DIRECTIONS FOR THIS TASK
Identify each line in the records below that contains the word "will", and copy it.

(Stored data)
[Start of section]

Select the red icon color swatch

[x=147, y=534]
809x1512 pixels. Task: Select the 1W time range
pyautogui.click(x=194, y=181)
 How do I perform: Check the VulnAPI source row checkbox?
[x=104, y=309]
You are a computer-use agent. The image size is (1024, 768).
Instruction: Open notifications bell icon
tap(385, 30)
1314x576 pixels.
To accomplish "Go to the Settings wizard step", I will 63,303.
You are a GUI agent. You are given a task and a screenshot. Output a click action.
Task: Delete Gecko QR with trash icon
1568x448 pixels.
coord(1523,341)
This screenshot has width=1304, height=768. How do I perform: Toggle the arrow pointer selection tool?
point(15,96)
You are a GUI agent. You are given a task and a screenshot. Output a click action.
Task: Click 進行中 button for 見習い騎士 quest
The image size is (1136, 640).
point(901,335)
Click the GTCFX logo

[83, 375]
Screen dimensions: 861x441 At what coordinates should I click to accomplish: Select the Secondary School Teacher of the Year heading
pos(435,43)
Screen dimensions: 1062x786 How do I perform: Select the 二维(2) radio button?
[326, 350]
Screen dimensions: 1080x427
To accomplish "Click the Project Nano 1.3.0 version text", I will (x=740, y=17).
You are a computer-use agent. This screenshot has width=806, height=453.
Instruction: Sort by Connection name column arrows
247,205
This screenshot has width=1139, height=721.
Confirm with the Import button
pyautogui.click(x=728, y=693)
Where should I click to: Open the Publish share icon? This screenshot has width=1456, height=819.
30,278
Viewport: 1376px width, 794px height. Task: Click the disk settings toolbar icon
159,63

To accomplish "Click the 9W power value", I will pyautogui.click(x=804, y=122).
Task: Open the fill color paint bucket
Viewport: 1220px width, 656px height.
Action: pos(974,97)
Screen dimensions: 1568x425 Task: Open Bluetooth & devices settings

[End of section]

RESPONSE TO THE TASK
To accomplish "Go to the Settings wizard step", I will 63,303.
To accomplish "Click the Project Nano 1.3.0 version text", I will (x=740, y=17).
To accomplish "Click the 9W power value", I will pyautogui.click(x=804, y=122).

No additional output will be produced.